Planning a safari in South Africa? A word of advice: don’t limit yourself to wildlife. Round out your trip with a visit to the Drakensberg mountain range, home to the highest peaks in southern Africa and the second tallest waterfall in the world.
We hiked the Drakensberg Mountains during our round-the-world trip in 2009 and found it to be a thrilling experience. From crossing slippery boulders to climbing a chain ladder down a cliff, it was a hiking trip we won’t soon forget!
>> Read on for original photos and advice on visiting the Drakensberg Mountains
Hiking up the mountain
The hike itself takes about 6 hours round-trip, and starts off with amazing views of rolling green fields located in the valley below.
There were very few other hikers on the trail, although we came across a few locals making their way up the mountain.

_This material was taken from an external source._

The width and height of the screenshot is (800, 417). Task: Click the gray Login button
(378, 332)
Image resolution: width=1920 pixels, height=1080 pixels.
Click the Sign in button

The hike began innocently enough, but quickly led to some slippery and sheer rock faces that we had to scramble across. One girl in our group made the mistake of wearing flip flops and had to be virtually carried across each dangerous area. Make sure to wear good hiking shoes!
After a few hours spent climbing through a steep, boulder-strewn gully, we found ourselves on a flat, treeless plain. We were high atop the mountains now, looking down at sheer cliffs spanning thousands of feet.
We caught a glimpse of the Tugela Falls, billed as the world’s “second tallest” waterfall with a drop of over 3,100 feet.
Unlike most other natural wonders, this one was refreshingly free of tourists. In fact,we were the only ones around. Depending on your aversion to heights, you can walk as close to the edge of the falls as you want.
A ladder to nowhere
After reaching the waterfall we started to descend the mountain. At this point we faced one of the more nerve-wracking aspects of the hike: a climb down a sheer rock face via two simple chain ladders.
Peering over the edge of the cliff, we couldn’t even see where the ladder hit the ground. It seemed to magically disappear into the mountain!
Several hikers in our group panicked at the sight of the ladders and had to be helped down by the guides. Leslie, acting on a tip she got at the lodge, conquered her fears by being among the first to descend.
Adding to the sense of adventure was a strong wind whipping through our hair and the sound of the ladders scraping against the rock.
With each ladder spanning perhaps several hundred feet, it’s best not to look down at the valley floor.
The hike then came full-circle, bringing us back to the winding trail we took up and the same valley views. The final loop can be done in reverse if you prefer, by taking the chain ladder up and the gully back down.
Many tourists associate southern Africa with safaris, but the Drakensberg hikes are a must-see destination if you have a few extra days to explore the region. The Ampitheatre hike is an affordable– and thrilling– way to experience the South African countryside.
Tour vs. self-guided hike
There are smaller hikes within the Drakensbergs that you can complete on your own; however, to see the most spectacular and highest peaks you should go with an organized group. The area is remote, the roads within the park are in some disrepair and four-wheel drive is recommended. We opted for a trip to the Amphitheatre, purchased at the Ampitheatre Backpacker Lodge for roughly US$40 per person. (The website currently lists prices at around US$60).
The hike was led by two local guides, both of whom spoke halting English and stopped frequently for for cigarette breaks. We usually avoid organized group trips, but despite the limitations of our guides this one was worth the extra cost.
The Drakensberg mountains are a 4-hour drive from Johannesburg or a 2-hour drive from Durban, both cities with major airports, and can be reached by organized excursion or by renting a car.
If you are heading here independently, make sure you are a confident driver. The shuttle van took us over some very bumpy and uneven roads to arrive at the start of the trail, and the roads near the park entrance were strewn with boulders. The edge of the road faced massive drops down into the canyon.